Rewrite the entries below with "Locate each element" changed to "Find each element" and nothing else altered, leaving out the pictures.

— begin Supplied information —

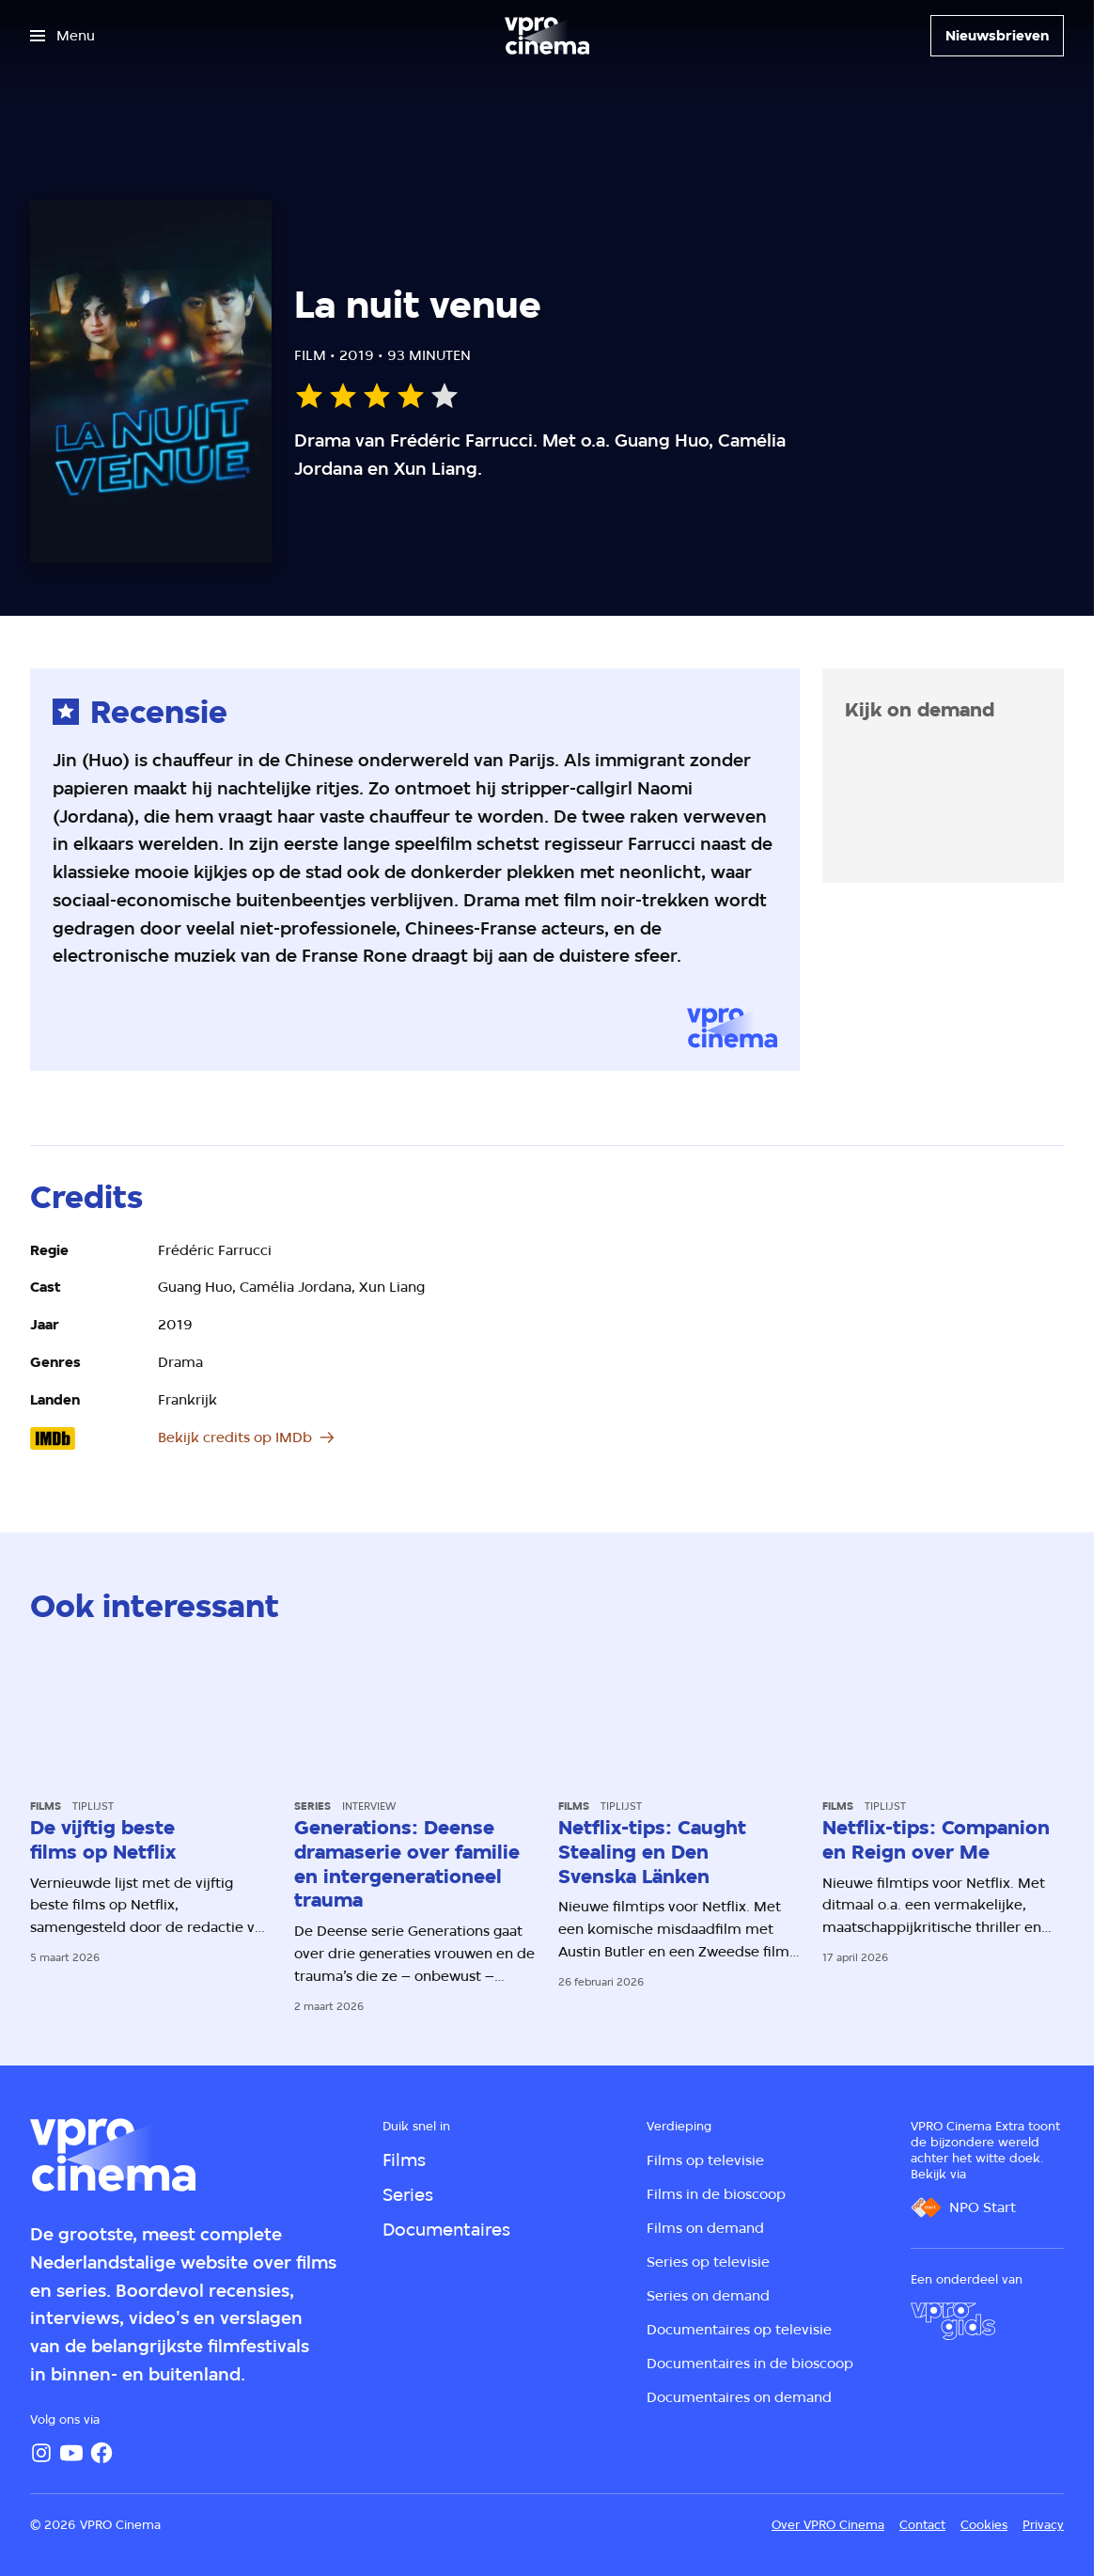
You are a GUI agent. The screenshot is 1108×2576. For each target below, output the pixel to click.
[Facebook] (101, 2453)
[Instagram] (41, 2453)
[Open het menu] (62, 35)
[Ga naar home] (547, 36)
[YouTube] (71, 2453)
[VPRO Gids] (953, 2321)
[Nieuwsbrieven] (997, 35)
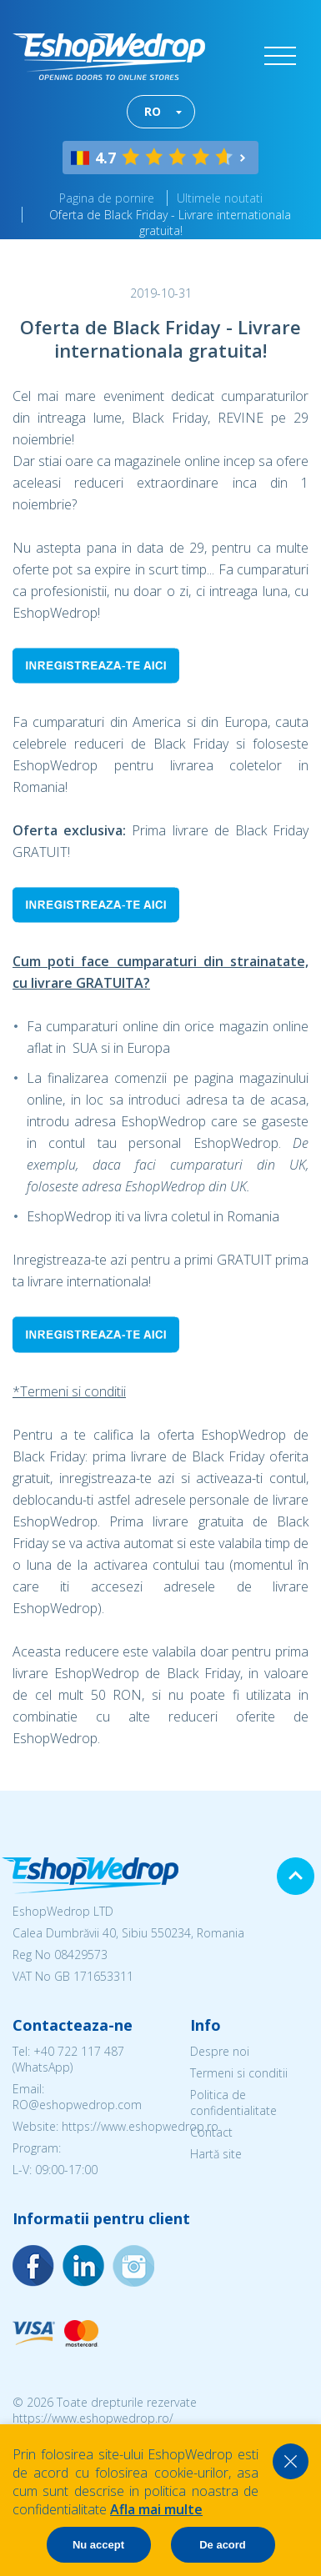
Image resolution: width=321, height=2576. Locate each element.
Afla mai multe (156, 2509)
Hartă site (216, 2154)
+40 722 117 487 (78, 2051)
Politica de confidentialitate (233, 2102)
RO (152, 111)
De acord (222, 2544)
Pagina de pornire (106, 198)
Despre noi (219, 2051)
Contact (211, 2132)
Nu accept (98, 2544)
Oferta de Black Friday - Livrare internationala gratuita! (170, 222)
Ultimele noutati (220, 198)
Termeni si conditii (239, 2073)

— end Supplied information —

#### Result for this task:
You are a GUI agent. The screenshot is 1108×2576. For each target below, output the pixel to click.
[Facebook] (101, 2453)
[Instagram] (41, 2453)
[Open het menu] (62, 35)
[Ga naar home] (547, 36)
[YouTube] (71, 2453)
[VPRO Gids] (953, 2321)
[Nieuwsbrieven] (997, 35)
Image resolution: width=321, height=2576. Find each element.
Afla mai multe (156, 2509)
Hartă site (216, 2154)
+40 722 117 487 (78, 2051)
Politica de confidentialitate (233, 2102)
RO (152, 111)
De acord (222, 2544)
Pagina de pornire (106, 198)
Despre noi (219, 2051)
Contact (211, 2132)
Nu accept (98, 2544)
Oferta de Black Friday - Livrare internationala gratuita! (170, 222)
Ultimele noutati (220, 198)
Termeni si conditii (239, 2073)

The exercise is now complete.